On the back of this cautious provisioning, the bank's total provisions ballooned to INR 144.42 billion, up 455% on year. "The credit cost... it's been pretty much stable, so we are extremely happy, and even the outlook is pretty much benign and so even the so-called counter cyclical buffer, all the contingent provisions, has no correlation to any pain points that we have or that we are likely to have," the bank's management told analysts.
The management also said that the bank is focused on the middle- and upper-middle-income layer of consumers and will not be competing with public-sector banks to give home loans at cheaper rates. "The disbursal growth in mortgages if you see is consciously down," the bank's officials told analysts. "The reason being that when there are certain institutions, particularly on the public-sector side, which have a rate of 7.1% or 7.3% or thereabouts, we are not competing at those kind of rates."
However, the bank expects to see good demand from consumers in the upcoming festival season, resulting in an uptick in home loans. "...with the onset of the festival demand, we do expect a good amount of uptick there (in retail loans) and we are positioning ourselves to take advantage of that in the next few quarters," the management said.

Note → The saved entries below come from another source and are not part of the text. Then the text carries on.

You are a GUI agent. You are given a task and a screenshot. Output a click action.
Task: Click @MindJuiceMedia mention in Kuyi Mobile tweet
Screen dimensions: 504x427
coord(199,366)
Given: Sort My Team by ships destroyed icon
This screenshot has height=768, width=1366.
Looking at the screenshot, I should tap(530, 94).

The bank said demand for loans from the rural segment is also growing, but the bank is not focused on any particular segment. Chief Financial Officer Srinivasan Vaidyanathan had also said in a post-earnings media call that the bank is not focusing on any particular portfolio to support credit growth.
On the credit-deposit ratio, which the bank has been focused on since the merger of parent Housing Development Finance Corp. Ltd. with itself, the management said it aims to bring it to the pre-merger level of 87-88% and keep it between 85% and 90% in the medium term. The bank's credit-deposit ratio was 95% at the end of June.

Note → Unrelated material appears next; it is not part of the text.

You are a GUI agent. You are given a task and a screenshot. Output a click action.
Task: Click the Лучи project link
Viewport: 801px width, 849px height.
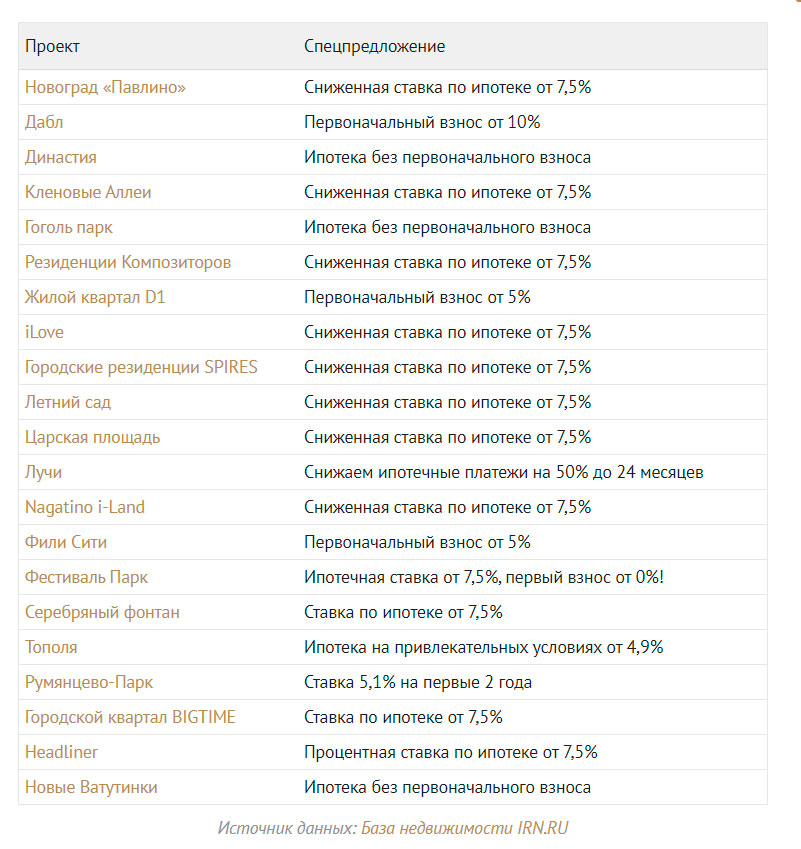(x=43, y=472)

Asked if some customers were overlapping between the bank and its non-banking finance subsidiary HDB Financial Services Ltd., HDFC Bank said its customers will not go to a company like HDB Financial and the customers of the non-bank lender are a notch or two below those of the bank.

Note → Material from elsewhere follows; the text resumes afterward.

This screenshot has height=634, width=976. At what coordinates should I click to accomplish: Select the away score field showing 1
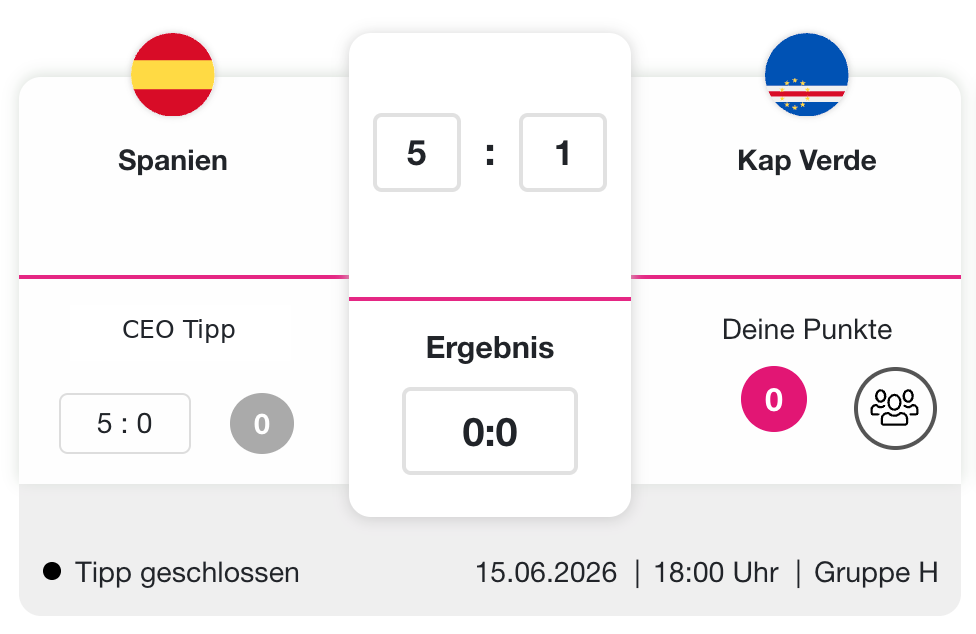click(563, 152)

The management said there would be headwinds for the bank's margin from the rate cuts frontloaded by the Reserve Bank of India. "You know, as they probably would have mentioned, a large part of our asset side of the balance sheet is floating in nature. It's somewhere around the 70% mark whilst the liability side is more or less fixed in nature. So this would be a headwind in terms of when a cycle is on a downward trend. This impact is dependent on the pace and depth of the rate cuts," it said.
In early June, the RBI had announced a cut of 50 basis points in the policy repo rate to 5.50%, along with a reduction of 100 bps in the cash reserve ratio to 3% of banks' net demand and time liabilities, to be implemented starting September.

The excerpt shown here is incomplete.